Locate "The width and" in the listing. Transcribe the line that contains it and every line that follows, through the last, omitting all pictures.

#### SOURCE MATERIAL:
========

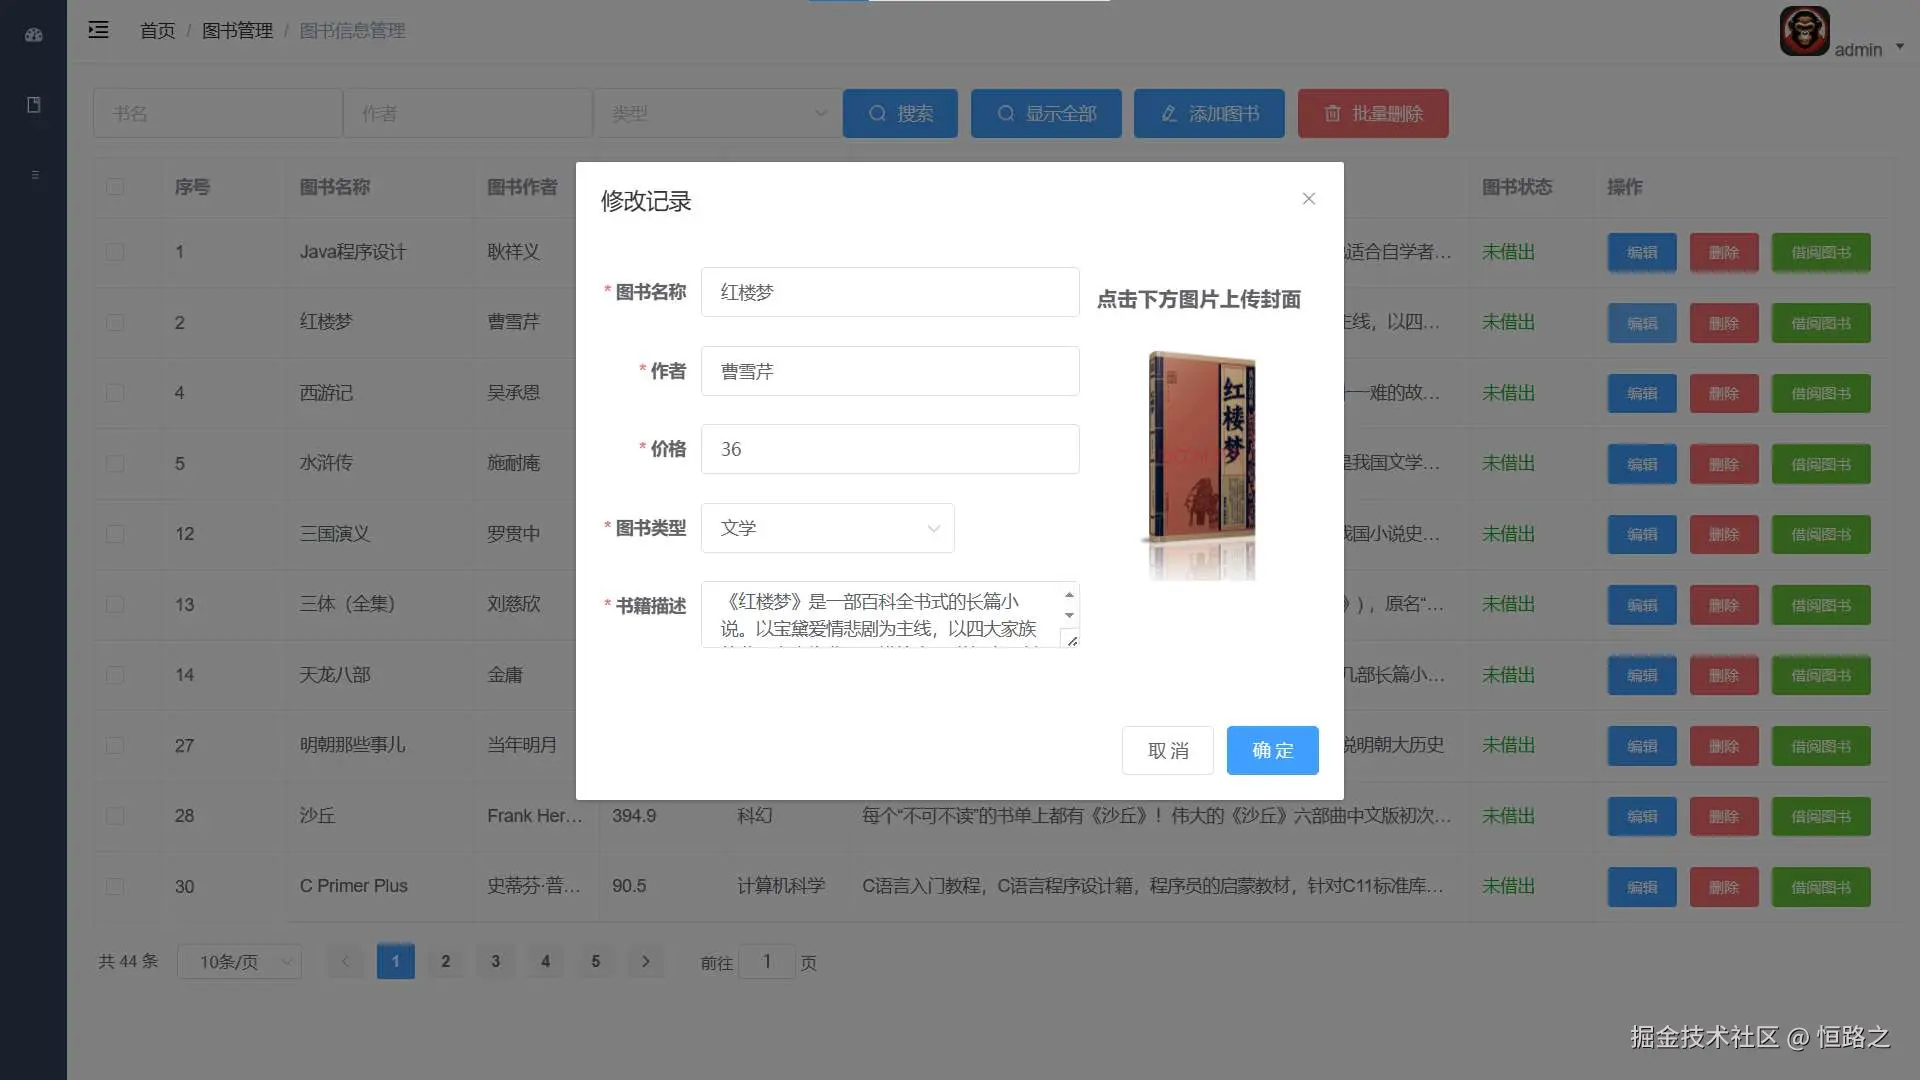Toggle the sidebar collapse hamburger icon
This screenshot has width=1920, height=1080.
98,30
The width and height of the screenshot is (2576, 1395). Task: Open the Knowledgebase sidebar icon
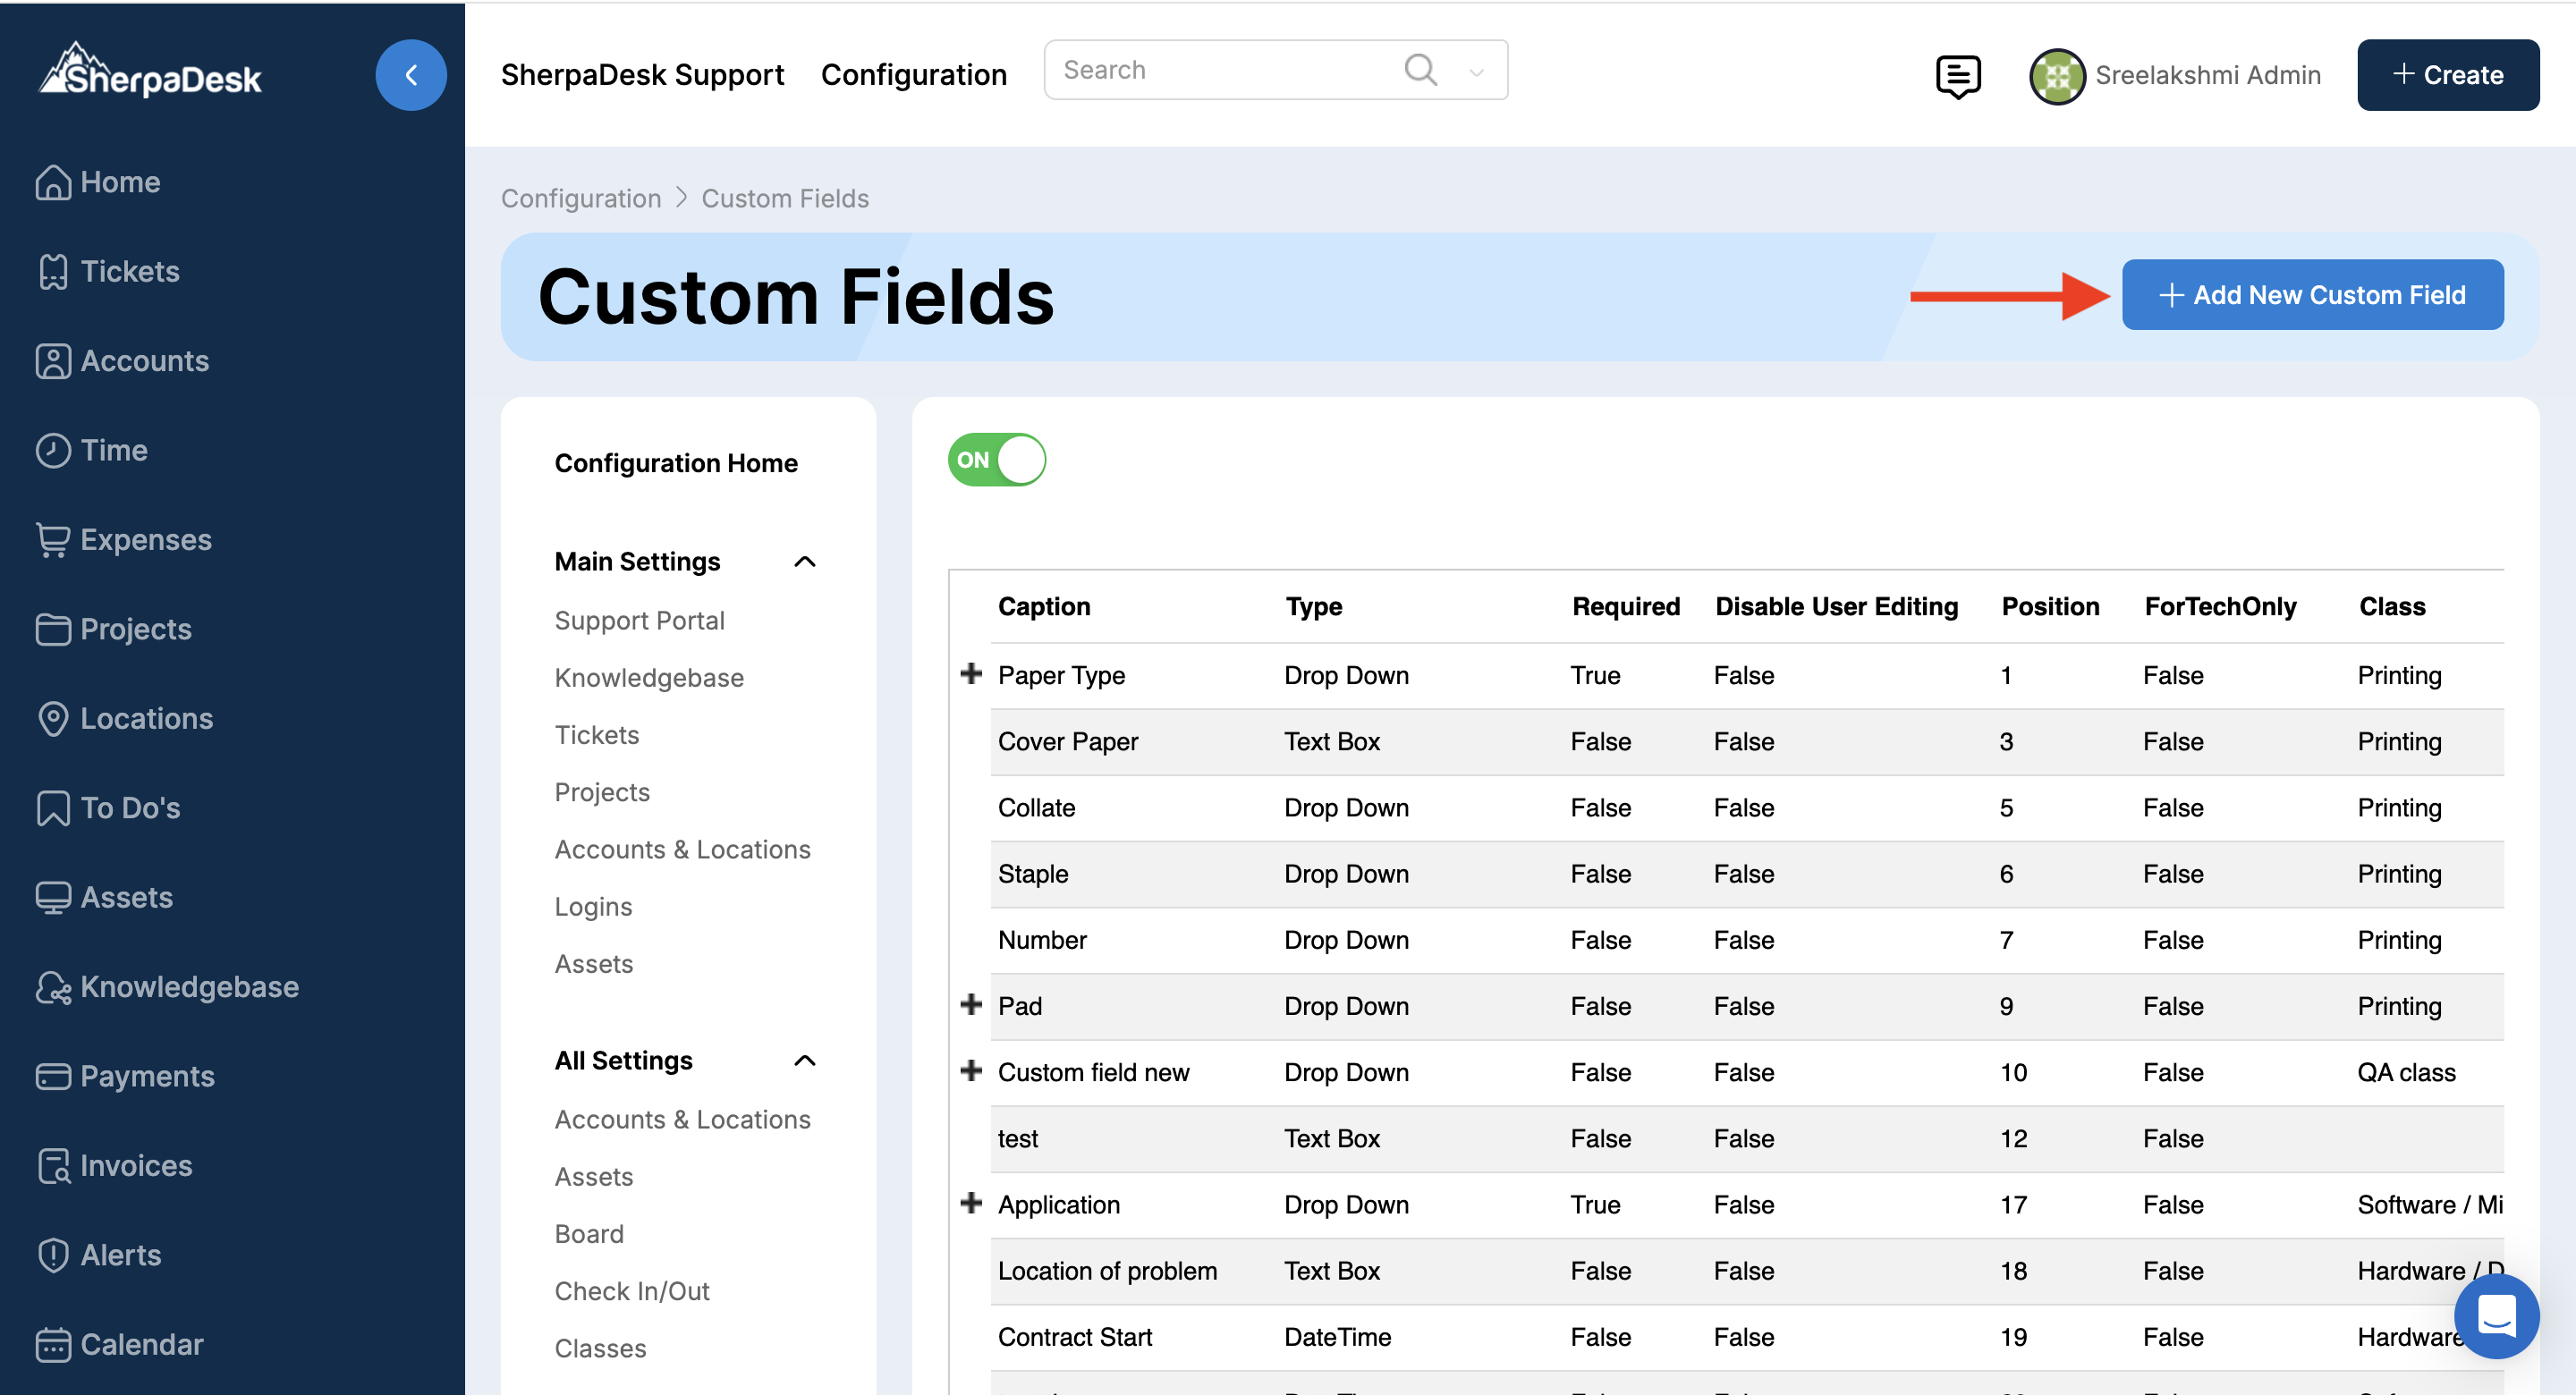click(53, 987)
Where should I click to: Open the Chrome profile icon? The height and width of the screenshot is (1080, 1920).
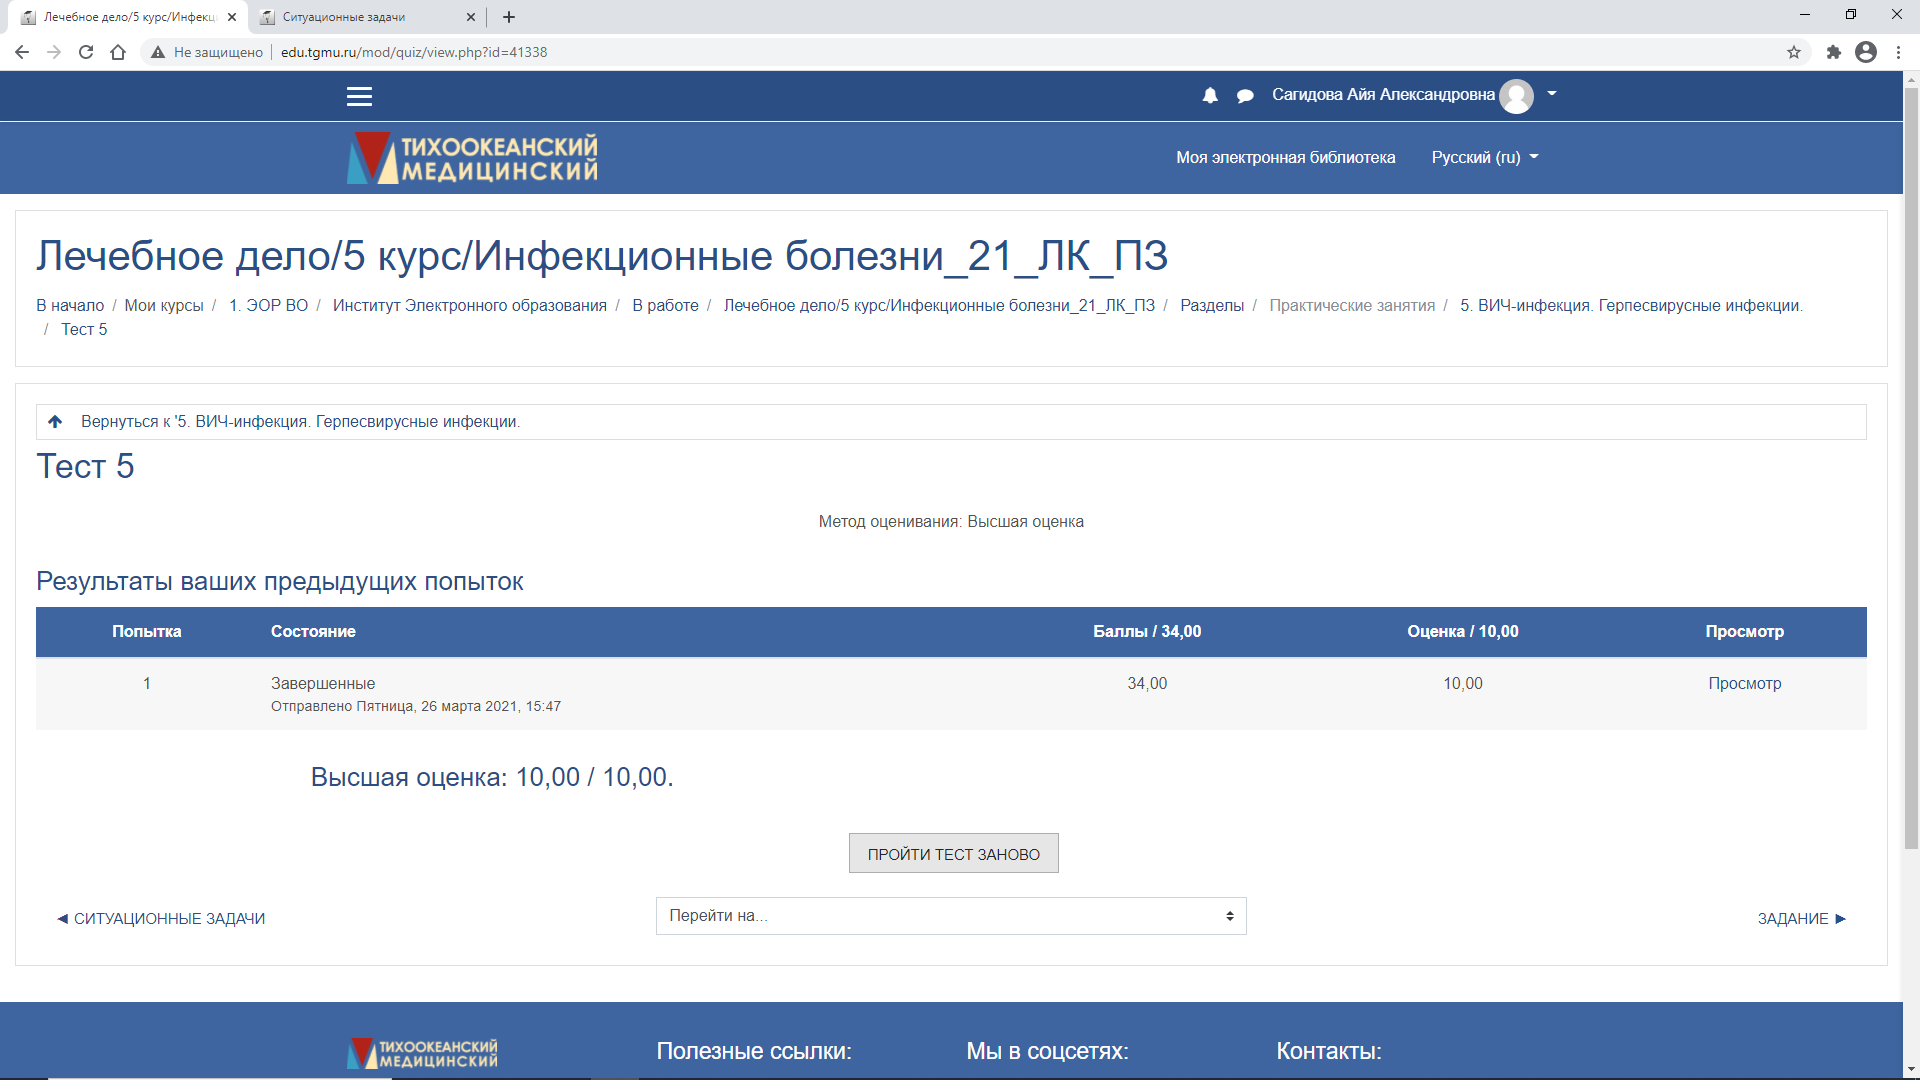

========

#### TASK RESPONSE:
The width and height of the screenshot is (2576, 1395). Task: Open the Knowledgebase sidebar icon
click(53, 987)
Where should I click to: Open the Chrome profile icon? The height and width of the screenshot is (1080, 1920).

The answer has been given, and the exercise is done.